Genocide is not only a problem of mass death, but also of how, as a relatively new idea and law, it organizes and distorts thinking about civilian destruction. Taking the normative perspective of civilian immunity from military attack, Dr. Moses argues that the implicit hierarchy of international criminal law, atop which sits genocide as the “crime of crimes,” blinds us to other types of humanly caused civilian death, like bombing cities, and the “collateral damage” of missile and drone strikes. Talk of genocide, then, can function ideologically to detract from systematic violence against civilians perpetrated by governments of all types. “The Problems of Genocide” contends that this violence is the consequence of “permanent security” imperatives: the striving of states, and armed groups seeking to found states, to make themselves invulnerable to threats.
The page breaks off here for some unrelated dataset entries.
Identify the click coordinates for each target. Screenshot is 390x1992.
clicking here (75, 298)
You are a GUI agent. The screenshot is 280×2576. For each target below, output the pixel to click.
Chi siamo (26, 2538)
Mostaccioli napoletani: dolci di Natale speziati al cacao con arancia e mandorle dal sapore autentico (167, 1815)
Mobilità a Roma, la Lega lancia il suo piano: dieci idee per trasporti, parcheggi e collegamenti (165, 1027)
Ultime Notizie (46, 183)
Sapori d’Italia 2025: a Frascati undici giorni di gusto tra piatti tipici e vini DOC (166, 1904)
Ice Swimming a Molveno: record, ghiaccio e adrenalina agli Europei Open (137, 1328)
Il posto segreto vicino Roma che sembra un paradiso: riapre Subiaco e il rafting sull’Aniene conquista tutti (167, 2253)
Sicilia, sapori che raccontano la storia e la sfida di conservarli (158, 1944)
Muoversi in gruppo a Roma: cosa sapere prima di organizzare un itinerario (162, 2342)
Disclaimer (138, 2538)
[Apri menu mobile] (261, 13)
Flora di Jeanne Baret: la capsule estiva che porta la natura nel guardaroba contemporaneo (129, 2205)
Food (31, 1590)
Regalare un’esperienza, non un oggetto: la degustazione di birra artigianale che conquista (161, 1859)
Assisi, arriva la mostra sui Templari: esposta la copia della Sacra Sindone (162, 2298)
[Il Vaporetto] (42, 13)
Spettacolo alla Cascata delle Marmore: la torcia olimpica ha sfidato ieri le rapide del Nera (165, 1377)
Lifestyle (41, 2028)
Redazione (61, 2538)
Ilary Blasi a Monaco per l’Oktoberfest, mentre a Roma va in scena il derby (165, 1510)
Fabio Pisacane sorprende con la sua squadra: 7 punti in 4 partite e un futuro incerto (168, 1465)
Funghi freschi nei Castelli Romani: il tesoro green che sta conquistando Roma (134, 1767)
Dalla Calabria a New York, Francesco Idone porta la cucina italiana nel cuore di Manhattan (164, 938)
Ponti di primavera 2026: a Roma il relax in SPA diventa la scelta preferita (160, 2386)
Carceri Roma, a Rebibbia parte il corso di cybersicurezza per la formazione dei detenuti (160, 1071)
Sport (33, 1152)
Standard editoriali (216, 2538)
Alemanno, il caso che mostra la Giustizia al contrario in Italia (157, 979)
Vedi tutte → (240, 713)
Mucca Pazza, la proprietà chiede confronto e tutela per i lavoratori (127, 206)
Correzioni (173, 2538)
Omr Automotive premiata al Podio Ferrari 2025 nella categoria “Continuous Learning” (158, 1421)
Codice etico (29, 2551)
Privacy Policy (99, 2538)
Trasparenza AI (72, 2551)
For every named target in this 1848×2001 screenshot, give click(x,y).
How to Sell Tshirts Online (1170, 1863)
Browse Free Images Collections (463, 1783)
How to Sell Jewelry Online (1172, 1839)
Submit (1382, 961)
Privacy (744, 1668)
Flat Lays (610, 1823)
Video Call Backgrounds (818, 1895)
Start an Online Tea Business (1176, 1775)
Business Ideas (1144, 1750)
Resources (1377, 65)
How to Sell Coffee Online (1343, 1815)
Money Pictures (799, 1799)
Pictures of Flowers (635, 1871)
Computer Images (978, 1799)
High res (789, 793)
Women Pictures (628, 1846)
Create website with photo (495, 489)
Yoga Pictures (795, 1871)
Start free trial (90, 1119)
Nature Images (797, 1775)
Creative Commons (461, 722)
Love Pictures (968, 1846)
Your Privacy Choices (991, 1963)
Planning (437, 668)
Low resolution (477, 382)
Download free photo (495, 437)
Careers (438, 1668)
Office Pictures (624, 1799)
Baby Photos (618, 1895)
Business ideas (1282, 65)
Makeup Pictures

Dr. Moses has been senior editor of the “Journal of Genocide Research” since 2011 and co-edits the War and Genocide book series for Berghahn Books.
Geoff Eley, Karl Pohrt Distinguished University Professor of Contemporary History at the University of Michigan, will serve as commentator for the event. Prof. Eley has taught at the university since 1979 and recently began teaching a large new undergraduate course on the history of terrorism.
The webinar is co-sponsored by the Center for Russian, East European, and Eurasian Studies, Donia Human Rights Center, Eisenberg Institute for Historical Studies, and Society for Armenian Studies.